• **Information provided**:
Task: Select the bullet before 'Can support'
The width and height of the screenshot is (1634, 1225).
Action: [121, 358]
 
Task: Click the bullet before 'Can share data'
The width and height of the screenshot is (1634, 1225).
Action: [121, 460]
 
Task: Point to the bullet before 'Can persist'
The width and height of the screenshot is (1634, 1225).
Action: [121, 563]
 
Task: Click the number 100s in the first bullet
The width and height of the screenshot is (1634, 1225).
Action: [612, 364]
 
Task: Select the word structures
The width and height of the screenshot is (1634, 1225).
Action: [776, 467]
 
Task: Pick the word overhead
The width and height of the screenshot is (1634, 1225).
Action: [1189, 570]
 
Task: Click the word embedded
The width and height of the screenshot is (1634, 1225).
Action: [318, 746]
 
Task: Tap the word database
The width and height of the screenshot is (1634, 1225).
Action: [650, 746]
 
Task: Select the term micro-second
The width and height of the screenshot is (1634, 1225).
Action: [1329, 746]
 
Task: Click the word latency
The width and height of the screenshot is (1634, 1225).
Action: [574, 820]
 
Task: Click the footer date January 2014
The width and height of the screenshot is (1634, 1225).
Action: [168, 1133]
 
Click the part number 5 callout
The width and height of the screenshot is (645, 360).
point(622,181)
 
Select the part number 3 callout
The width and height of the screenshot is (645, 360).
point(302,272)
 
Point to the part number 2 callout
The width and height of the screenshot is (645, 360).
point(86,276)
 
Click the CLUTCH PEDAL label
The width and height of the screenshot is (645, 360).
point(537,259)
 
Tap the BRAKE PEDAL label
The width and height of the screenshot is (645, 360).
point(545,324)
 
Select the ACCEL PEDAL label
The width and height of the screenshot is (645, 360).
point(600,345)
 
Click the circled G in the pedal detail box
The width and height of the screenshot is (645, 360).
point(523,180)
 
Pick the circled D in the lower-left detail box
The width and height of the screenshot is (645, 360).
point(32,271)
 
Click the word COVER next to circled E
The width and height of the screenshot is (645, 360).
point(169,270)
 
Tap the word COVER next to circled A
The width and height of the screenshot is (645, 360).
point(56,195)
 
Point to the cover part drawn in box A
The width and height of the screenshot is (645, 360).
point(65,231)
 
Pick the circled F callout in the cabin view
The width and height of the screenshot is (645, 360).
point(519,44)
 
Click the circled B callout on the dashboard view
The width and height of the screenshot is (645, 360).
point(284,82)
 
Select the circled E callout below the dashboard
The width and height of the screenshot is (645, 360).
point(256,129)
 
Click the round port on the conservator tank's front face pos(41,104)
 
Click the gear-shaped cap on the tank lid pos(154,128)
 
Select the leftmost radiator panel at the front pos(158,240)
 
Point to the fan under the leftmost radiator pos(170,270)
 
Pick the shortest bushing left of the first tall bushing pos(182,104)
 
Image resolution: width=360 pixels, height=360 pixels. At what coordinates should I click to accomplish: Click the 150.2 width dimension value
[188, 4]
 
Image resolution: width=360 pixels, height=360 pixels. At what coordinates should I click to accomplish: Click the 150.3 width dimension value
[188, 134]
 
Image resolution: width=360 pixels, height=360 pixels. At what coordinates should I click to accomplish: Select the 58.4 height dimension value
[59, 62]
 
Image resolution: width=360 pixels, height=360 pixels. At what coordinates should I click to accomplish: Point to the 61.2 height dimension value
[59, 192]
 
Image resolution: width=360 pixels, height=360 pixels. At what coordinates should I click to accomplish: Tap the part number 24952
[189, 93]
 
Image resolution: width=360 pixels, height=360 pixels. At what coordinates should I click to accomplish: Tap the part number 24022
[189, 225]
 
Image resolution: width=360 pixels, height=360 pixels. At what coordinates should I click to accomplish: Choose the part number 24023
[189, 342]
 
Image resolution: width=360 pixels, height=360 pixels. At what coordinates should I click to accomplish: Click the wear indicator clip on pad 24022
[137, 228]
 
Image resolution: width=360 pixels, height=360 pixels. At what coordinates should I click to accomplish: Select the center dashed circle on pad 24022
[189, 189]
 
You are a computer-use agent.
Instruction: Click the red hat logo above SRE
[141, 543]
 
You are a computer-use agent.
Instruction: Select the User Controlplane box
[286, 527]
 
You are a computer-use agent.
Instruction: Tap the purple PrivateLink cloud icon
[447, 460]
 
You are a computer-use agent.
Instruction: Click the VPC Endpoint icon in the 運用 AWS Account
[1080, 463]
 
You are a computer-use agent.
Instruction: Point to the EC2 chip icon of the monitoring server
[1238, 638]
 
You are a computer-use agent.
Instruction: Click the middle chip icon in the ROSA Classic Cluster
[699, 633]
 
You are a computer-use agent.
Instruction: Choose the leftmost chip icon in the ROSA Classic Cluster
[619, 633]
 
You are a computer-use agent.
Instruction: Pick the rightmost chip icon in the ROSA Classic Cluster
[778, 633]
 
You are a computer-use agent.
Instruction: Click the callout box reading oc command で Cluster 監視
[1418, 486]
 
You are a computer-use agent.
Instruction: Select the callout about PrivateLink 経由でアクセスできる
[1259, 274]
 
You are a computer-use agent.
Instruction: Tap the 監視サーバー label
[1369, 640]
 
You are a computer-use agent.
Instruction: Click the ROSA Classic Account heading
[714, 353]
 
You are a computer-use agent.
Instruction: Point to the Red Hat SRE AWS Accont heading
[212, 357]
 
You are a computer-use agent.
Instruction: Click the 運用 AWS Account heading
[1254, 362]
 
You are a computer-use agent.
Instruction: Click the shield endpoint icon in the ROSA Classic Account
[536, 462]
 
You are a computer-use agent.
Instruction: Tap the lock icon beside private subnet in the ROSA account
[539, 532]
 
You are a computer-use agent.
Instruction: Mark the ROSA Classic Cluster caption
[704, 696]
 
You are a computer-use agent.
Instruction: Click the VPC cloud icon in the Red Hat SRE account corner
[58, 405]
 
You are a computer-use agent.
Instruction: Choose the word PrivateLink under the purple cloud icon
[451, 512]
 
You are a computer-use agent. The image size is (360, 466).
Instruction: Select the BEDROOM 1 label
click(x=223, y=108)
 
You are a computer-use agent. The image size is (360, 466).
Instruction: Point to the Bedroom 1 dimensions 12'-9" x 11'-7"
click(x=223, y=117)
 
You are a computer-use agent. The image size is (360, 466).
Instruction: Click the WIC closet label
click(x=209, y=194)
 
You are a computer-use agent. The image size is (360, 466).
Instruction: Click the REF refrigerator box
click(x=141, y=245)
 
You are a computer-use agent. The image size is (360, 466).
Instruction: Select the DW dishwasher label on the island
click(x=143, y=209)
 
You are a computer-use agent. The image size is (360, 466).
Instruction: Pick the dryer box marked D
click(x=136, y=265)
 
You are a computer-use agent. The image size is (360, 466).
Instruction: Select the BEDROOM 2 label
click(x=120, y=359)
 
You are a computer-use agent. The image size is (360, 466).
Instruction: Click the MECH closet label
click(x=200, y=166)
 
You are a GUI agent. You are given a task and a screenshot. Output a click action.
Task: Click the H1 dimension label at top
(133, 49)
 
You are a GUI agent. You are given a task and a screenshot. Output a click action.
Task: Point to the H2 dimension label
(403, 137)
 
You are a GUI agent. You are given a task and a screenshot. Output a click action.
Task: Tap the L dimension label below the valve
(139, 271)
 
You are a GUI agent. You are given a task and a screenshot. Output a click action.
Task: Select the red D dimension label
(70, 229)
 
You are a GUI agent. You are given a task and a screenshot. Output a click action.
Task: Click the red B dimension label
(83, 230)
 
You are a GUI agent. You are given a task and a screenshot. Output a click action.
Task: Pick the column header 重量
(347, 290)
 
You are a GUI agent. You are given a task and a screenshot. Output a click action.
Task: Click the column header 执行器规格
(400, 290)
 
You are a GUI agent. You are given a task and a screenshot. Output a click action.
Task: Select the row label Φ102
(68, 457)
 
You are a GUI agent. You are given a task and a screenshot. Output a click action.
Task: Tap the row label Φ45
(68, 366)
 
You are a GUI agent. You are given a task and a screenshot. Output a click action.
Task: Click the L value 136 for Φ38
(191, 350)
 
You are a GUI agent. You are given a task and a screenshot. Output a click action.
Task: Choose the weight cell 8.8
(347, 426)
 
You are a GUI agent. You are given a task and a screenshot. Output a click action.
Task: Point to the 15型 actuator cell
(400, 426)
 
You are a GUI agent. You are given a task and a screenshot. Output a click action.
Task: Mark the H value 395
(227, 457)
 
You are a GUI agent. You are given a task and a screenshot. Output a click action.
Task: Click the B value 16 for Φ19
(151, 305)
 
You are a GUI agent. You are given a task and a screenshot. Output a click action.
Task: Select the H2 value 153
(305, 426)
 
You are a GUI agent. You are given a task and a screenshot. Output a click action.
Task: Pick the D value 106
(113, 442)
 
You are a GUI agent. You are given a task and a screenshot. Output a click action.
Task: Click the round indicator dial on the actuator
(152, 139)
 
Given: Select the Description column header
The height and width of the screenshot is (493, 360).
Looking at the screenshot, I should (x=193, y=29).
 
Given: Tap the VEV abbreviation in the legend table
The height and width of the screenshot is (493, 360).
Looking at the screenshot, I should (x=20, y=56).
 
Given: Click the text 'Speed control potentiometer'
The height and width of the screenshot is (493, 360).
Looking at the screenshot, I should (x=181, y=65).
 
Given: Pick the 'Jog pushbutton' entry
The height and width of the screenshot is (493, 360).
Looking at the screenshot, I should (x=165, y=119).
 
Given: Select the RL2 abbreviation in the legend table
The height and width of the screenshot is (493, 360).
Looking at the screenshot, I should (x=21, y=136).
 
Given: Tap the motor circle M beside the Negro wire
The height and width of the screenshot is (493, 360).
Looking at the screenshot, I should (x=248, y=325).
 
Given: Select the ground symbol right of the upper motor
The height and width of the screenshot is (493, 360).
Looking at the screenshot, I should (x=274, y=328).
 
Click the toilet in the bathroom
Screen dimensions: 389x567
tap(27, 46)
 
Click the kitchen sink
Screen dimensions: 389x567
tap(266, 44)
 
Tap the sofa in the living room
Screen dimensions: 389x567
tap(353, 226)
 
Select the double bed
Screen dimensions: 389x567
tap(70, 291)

• **Your goal**:
Starting at the beginning of the material and ending with the line that contains "Action: [776, 467]", rewrite every line, requests included. Multiply each coordinate in the answers by 0.75 and round to a whole number, with halves rounded up, and leave every other number as it is.

• **Task result**:
Task: Select the bullet before 'Can support'
The width and height of the screenshot is (1634, 1225).
Action: [91, 269]
 
Task: Click the bullet before 'Can share data'
The width and height of the screenshot is (1634, 1225).
Action: [91, 345]
 
Task: Point to the bullet before 'Can persist'
The width and height of the screenshot is (1634, 1225).
Action: [91, 422]
 
Task: Click the number 100s in the first bullet
The width and height of the screenshot is (1634, 1225).
Action: [459, 273]
 
Task: Select the word structures
The width and height of the screenshot is (1634, 1225).
Action: [582, 350]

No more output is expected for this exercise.